**Written problem**
Report every line of the records below that contains the string "This", treating uppercase and lowercase as different.

**Element lookup records**
# # # # # # #

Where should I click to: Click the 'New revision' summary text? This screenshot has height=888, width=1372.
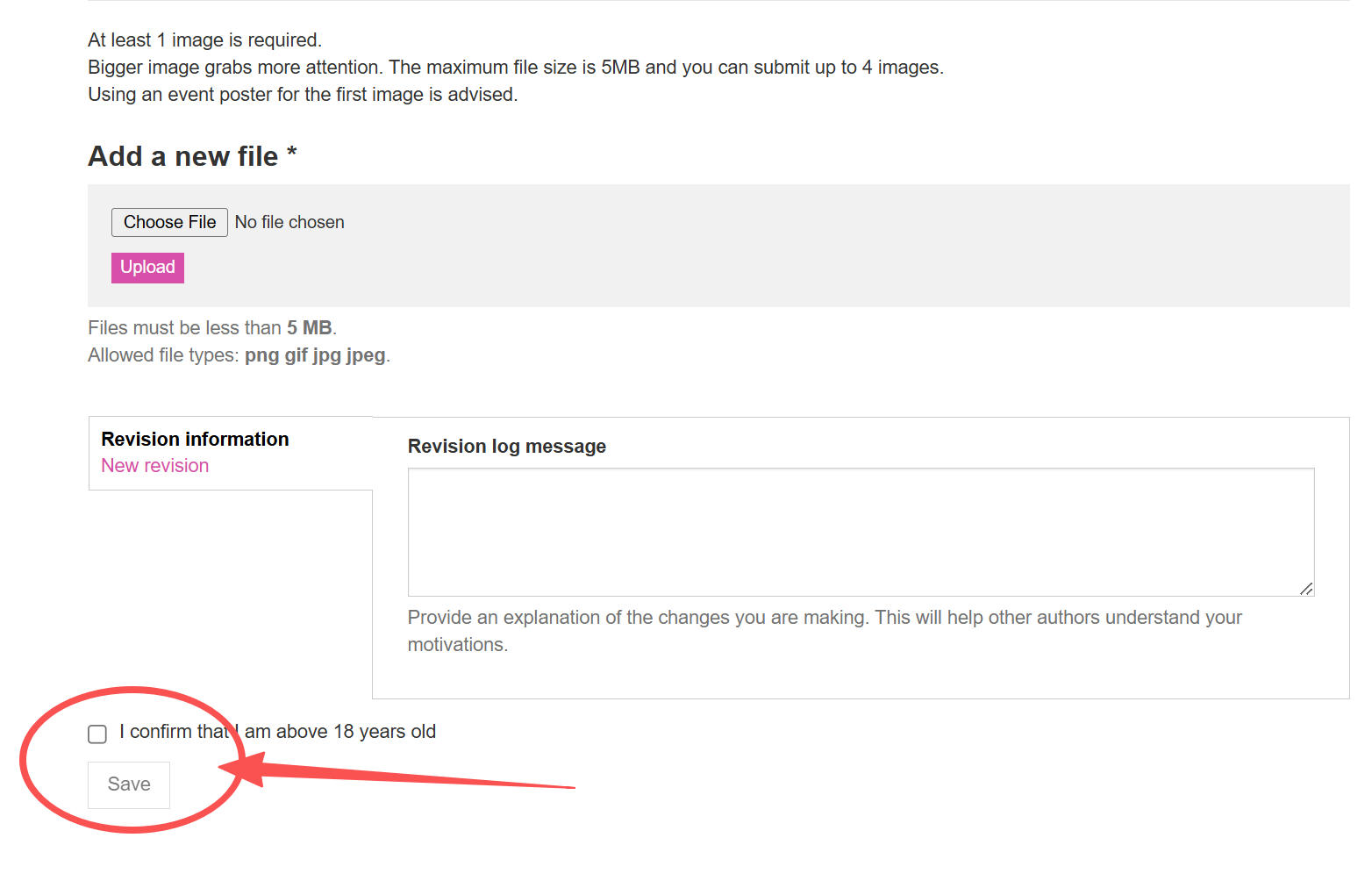tap(155, 466)
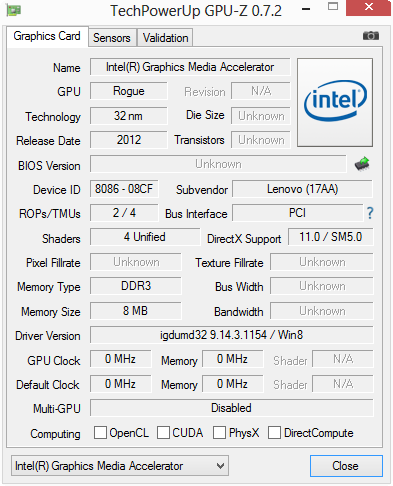
Task: Click the Close button
Action: 346,466
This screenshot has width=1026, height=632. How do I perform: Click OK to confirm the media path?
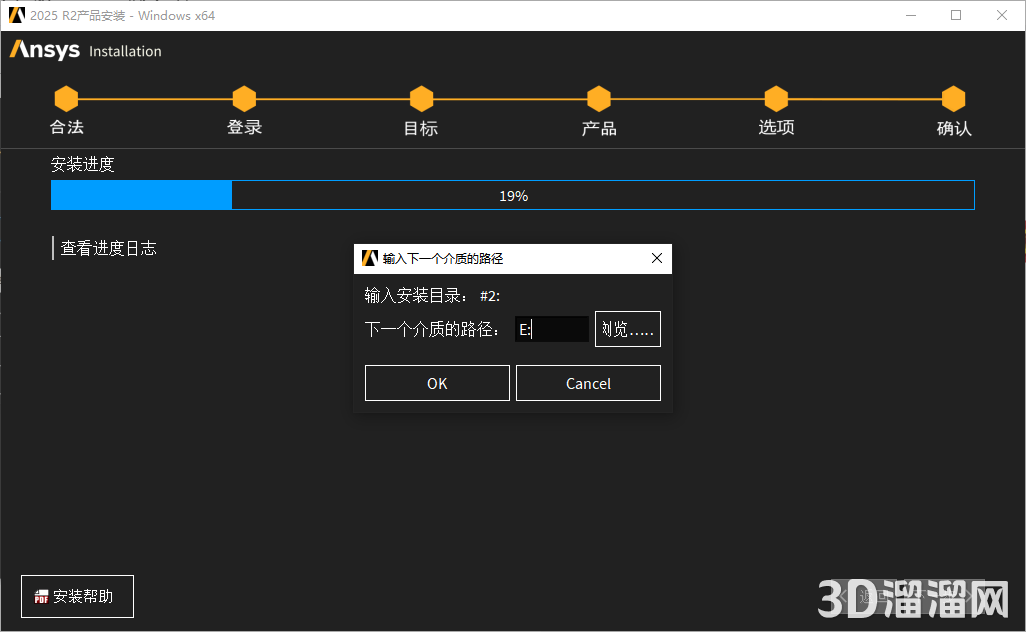point(437,382)
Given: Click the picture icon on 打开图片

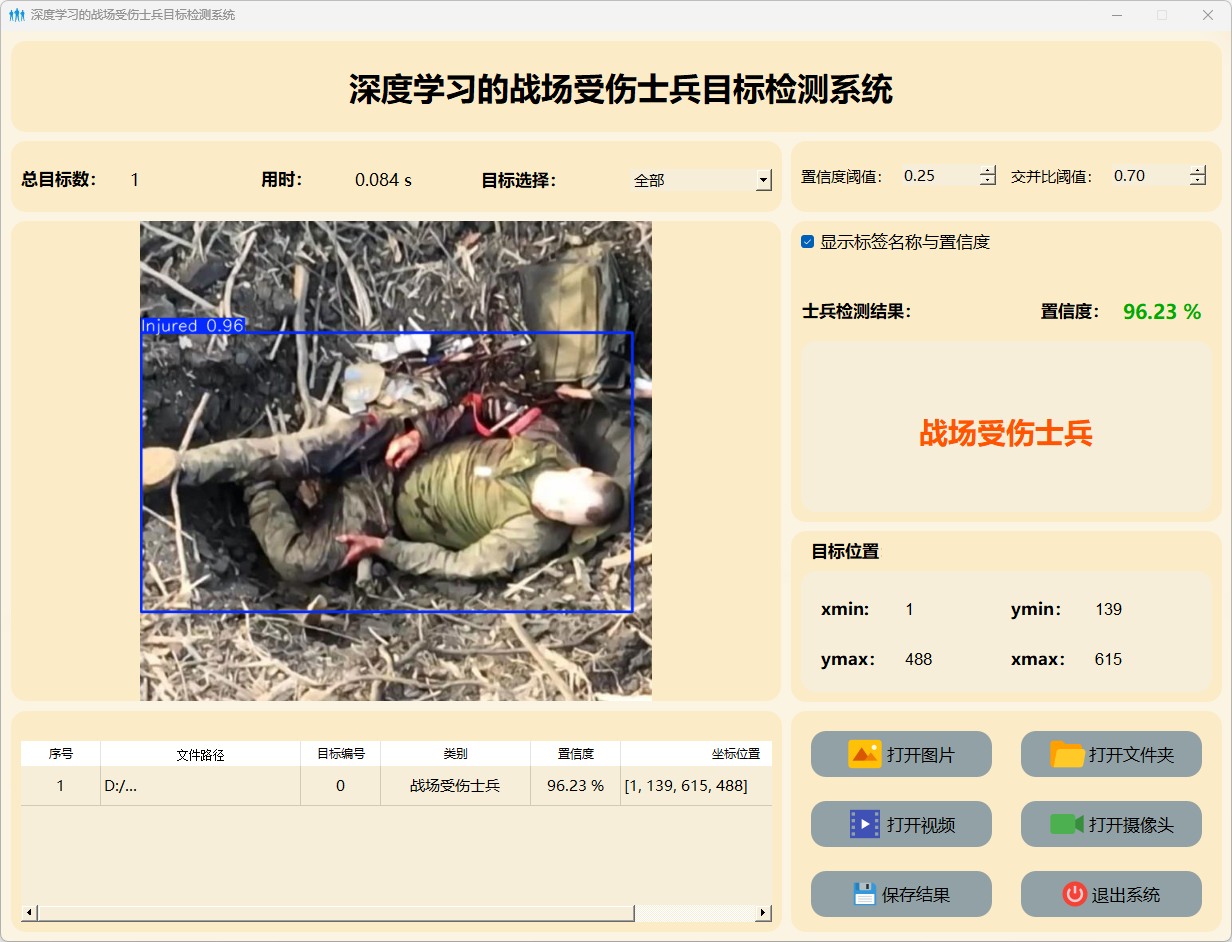Looking at the screenshot, I should click(x=864, y=754).
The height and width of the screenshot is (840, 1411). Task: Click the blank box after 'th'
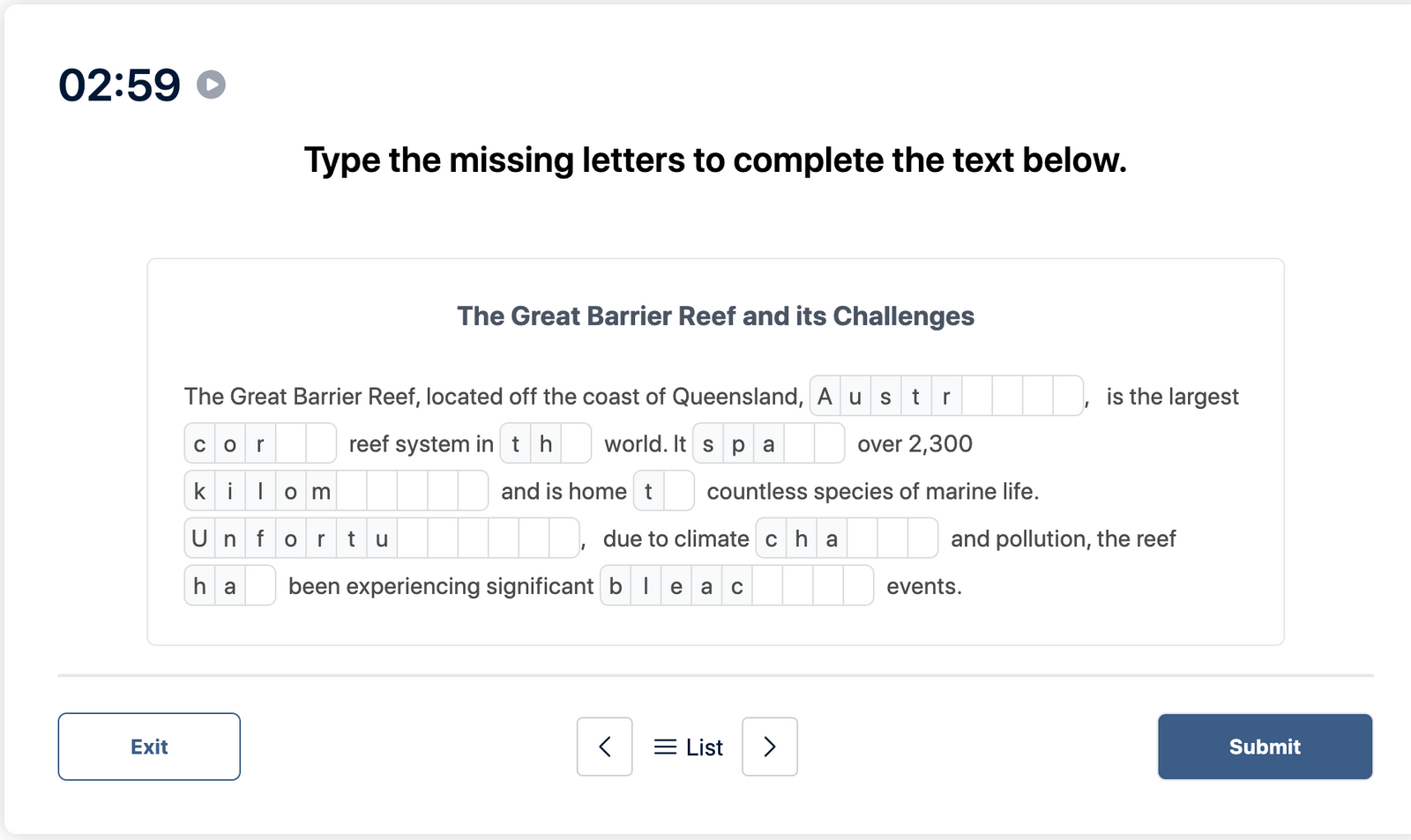click(x=576, y=444)
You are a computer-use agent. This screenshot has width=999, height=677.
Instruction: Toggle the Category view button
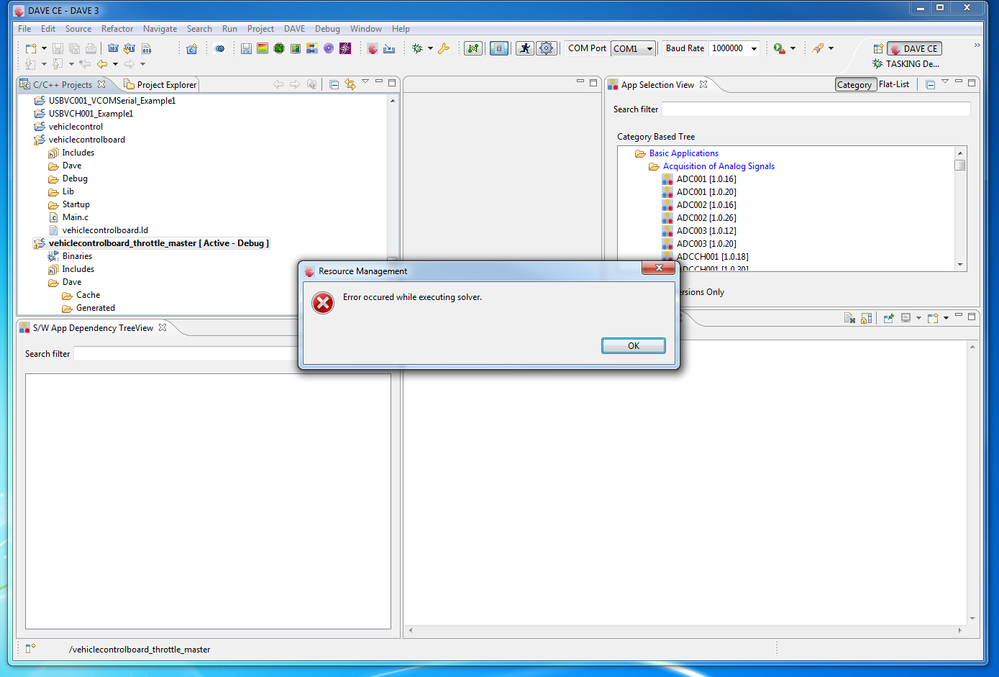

# # # # # # #

**Exercise response**
Where should I click to: Click the 'New revision' summary text? This screenshot has height=888, width=1372.
This screenshot has width=1026, height=632. How do I perform: Click OK to confirm the media path?
You are a computer-use agent. This screenshot has width=999, height=677.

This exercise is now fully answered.